▶ _What you have to do_
Recast each of the rows below as a JSON list of strings, with one string per line and blank lines left out.

----- Items -----

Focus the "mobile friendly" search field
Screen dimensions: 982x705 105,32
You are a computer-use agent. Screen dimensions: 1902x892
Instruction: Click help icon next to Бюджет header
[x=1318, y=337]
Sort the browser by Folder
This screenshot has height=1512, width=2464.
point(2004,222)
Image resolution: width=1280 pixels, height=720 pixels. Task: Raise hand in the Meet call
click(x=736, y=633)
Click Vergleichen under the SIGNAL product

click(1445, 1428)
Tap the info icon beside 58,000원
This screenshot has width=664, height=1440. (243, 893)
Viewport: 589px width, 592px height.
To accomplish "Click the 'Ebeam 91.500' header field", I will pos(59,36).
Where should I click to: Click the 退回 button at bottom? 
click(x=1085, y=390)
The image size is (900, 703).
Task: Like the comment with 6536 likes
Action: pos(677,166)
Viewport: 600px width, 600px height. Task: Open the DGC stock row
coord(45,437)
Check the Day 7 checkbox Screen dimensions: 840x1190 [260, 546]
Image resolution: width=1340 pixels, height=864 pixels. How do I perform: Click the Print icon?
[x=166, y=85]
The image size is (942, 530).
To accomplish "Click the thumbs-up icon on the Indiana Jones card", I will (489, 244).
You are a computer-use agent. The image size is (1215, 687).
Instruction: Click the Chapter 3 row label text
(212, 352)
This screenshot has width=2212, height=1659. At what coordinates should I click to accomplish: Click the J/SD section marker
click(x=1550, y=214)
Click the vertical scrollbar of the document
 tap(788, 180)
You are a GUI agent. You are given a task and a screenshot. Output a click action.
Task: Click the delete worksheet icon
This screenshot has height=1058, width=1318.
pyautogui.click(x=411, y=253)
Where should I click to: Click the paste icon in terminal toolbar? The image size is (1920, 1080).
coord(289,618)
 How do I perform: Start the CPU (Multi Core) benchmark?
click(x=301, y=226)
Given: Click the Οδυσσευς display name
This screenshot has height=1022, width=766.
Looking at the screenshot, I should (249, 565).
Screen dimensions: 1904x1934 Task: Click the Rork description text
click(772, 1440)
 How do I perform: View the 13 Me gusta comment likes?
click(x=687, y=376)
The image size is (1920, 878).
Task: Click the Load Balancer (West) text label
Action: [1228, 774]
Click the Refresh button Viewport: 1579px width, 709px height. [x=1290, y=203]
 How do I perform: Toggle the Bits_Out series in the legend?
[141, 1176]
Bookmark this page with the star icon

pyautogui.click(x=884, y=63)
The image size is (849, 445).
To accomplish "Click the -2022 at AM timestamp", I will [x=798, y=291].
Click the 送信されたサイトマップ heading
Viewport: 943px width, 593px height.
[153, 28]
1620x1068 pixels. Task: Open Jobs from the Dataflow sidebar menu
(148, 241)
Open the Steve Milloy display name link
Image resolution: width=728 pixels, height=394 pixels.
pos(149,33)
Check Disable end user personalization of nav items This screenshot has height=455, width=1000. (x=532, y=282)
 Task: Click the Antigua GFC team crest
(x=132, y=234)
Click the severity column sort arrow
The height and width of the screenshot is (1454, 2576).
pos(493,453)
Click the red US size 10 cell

-----

▶ _Written solution_
[
  "Focus the \"mobile friendly\" search field",
  "Screen dimensions: 982x705 105,32",
  "You are a computer-use agent. Screen dimensions: 1902x892",
  "Instruction: Click help icon next to Бюджет header",
  "[x=1318, y=337]",
  "Sort the browser by Folder",
  "This screenshot has height=1512, width=2464.",
  "point(2004,222)",
  "Image resolution: width=1280 pixels, height=720 pixels. Task: Raise hand in the Meet call",
  "click(x=736, y=633)",
  "Click Vergleichen under the SIGNAL product",
  "click(1445, 1428)",
  "Tap the info icon beside 58,000원",
  "This screenshot has width=664, height=1440. (243, 893)",
  "Viewport: 589px width, 592px height.",
  "To accomplish \"Click the 'Ebeam 91.500' header field\", I will pos(59,36).",
  "Where should I click to: Click the 退回 button at bottom? ",
  "click(x=1085, y=390)",
  "The image size is (900, 703).",
  "Task: Like the comment with 6536 likes",
  "Action: pos(677,166)",
  "Viewport: 600px width, 600px height. Task: Open the DGC stock row",
  "coord(45,437)",
  "Check the Day 7 checkbox Screen dimensions: 840x1190 [260, 546]",
  "Image resolution: width=1340 pixels, height=864 pixels. How do I perform: Click the Print icon?",
  "[x=166, y=85]",
  "The image size is (942, 530).",
  "To accomplish \"Click the thumbs-up icon on the Indiana Jones card\", I will (489, 244).",
  "You are a computer-use agent. The image size is (1215, 687).",
  "Instruction: Click the Chapter 3 row label text",
  "(212, 352)",
  "This screenshot has width=2212, height=1659. At what coordinates should I click to accomplish: Click the J/SD section marker",
  "click(x=1550, y=214)",
  "Click the vertical scrollbar of the document",
  " tap(788, 180)",
  "You are a GUI agent. You are given a task and a screenshot. Output a click action.",
  "Task: Click the delete worksheet icon",
  "This screenshot has height=1058, width=1318.",
  "pyautogui.click(x=411, y=253)",
  "Where should I click to: Click the paste icon in terminal toolbar? The image size is (1920, 1080).",
  "coord(289,618)",
  " How do I perform: Start the CPU (Multi Core) benchmark?",
  "click(x=301, y=226)",
  "Given: Click the Οδυσσευς display name",
  "This screenshot has height=1022, width=766.",
  "Looking at the screenshot, I should (249, 565).",
  "Screen dimensions: 1904x1934 Task: Click the Rork description text",
  "click(772, 1440)",
  " How do I perform: View the 13 Me gusta comment likes?",
  "click(x=687, y=376)",
  "The image size is (1920, 878).",
  "Task: Click the Load Balancer (West) text label",
  "Action: [1228, 774]",
  "Click the Refresh button Viewport: 1579px width, 709px height. [x=1290, y=203]",
  " How do I perform: Toggle the Bits_Out series in the legend?",
  "[141, 1176]",
  "Bookmark this page with the star icon",
  "pyautogui.click(x=884, y=63)",
  "The image size is (849, 445).",
  "To accomplish \"Click the -2022 at AM timestamp\", I will [x=798, y=291].",
  "Click the 送信されたサイトマップ heading",
  "Viewport: 943px width, 593px height.",
  "[153, 28]",
  "1620x1068 pixels. Task: Open Jobs from the Dataflow sidebar menu",
  "(148, 241)",
  "Open the Steve Milloy display name link",
  "Image resolution: width=728 pixels, height=394 pixels.",
  "pos(149,33)",
  "Check Disable end user personalization of nav items This screenshot has height=455, width=1000. (x=532, y=282)",
  " Task: Click the Antigua GFC team crest",
  "(x=132, y=234)",
  "Click the severity column sort arrow",
  "The height and width of the screenshot is (1454, 2576).",
  "pos(493,453)",
  "Click the red US size 10 cell"
]